Unusual movies!
Jan. 4th, 2015 08:31 amSo, between the Boston Sci Fi Film Festival and 'Thon and assorted little independent film festival things over the years, I've seen a few obscure little movies. Here's a list of some of them that Netflix either has (on DVD or streaming) or at least knows about (implying they will eventually have them)
On the other hand, Dragon Day aired at the 2014 thon and is terrible and I recommend not seeing it. It was a bad movie and it pissed me off.
- Coherence Ignore the "woo! it's caused by a comet!" maguffin and just enjoy the "Edward Albee in the Twilight Zone" essence of it.
- The Ghastly Love of Johnny X: It's a parody of / homage to the late 50's early 60's "shot for cheap outside LA" drive-in movie genre. I loved it. Juvenile delinquents! Musical numbers! That guy who played Tromeo in "Tromeo and Juliet"! Paul Williams! If you don't enjoy it by the time the first musical number ends, then you're really not going to enjoy it and should just turn it off. trivia: this was the last feature film shot on EASTMAN PLUS-X Kodak B&W film. Also, Box Office Mojo lists it as the lowest grossing film of 2012.
- War of the Worlds: Goliath is listed on Netflix but doesn't seem to have any kind of actual distribution deal. How do armor-plated dirigibles stay aloft? I don't know and I don't care - this animated movie has all the awesome Deco-tastic monument buildings in a steampunk/gernsbackian NYC and has Teddy Roosevelt leading mecha into battle against the returning Martian horde.
- On Broadway: A guy processes his father's death by putting on a show. As one does. (Not sf/f, but it's a local movie filmed in and around Somerville)

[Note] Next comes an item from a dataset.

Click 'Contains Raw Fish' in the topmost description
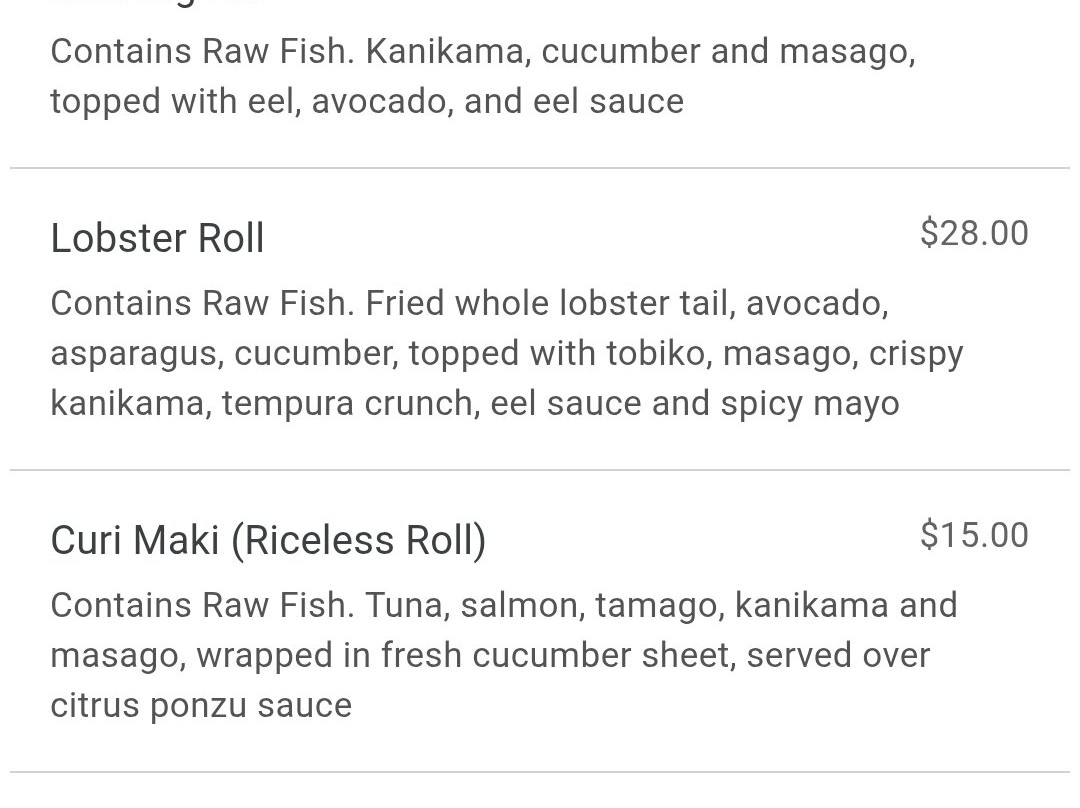This screenshot has height=808, width=1080. pos(201,52)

- Knights of Badassdom: LARPers accidentally summon a real demon. Peter Dinklage kicks ass. There's also a River Tam beats up everyone sequence. I don't know the people in this movie, but I totally know the people in this movie. (Complete with bickering poly couple in the woods...)
- The Congress: I saw this a few months ago at the Brattle. The whole thing is both ambitious and flawed, but even if you turn it off after it takes a left turn into crazy animated trippy Stanislaw-Lem-land, I think it's really worth watching the first half. All of the scenes with Robin Wright and Harvey Keitel are great, particularly the digitization sequence.
- Dimensions: a Loop a Line a Tangle of Thread doesn't seem to have gotten a distribution deal, either. It looks like what would happen if Merchant Ivory made a time travel movie.
- I thought Bunker 6 was going to have some kind of Canadian release, but it doesn't seem to have yet.
- SOS: Save Our Skins is about British geeks in NY who wake up to a zombie apocalypse and it has not one but two guys who seem like they want to grow up to be Nick Frost. It looks like it aired on Canadian TV last year so maybe it'll hit video in the US?
- Space Milkshake I thought this was very silly and fun. It's kind of hard to explain, but they're garbage workers in space (shades of "Quark") and George Takei provides the voice for a menacing rubber duck.
On the other hand, Dragon Day aired at the 2014 thon and is terrible and I recommend not seeing it. It was a bad movie and it pissed me off.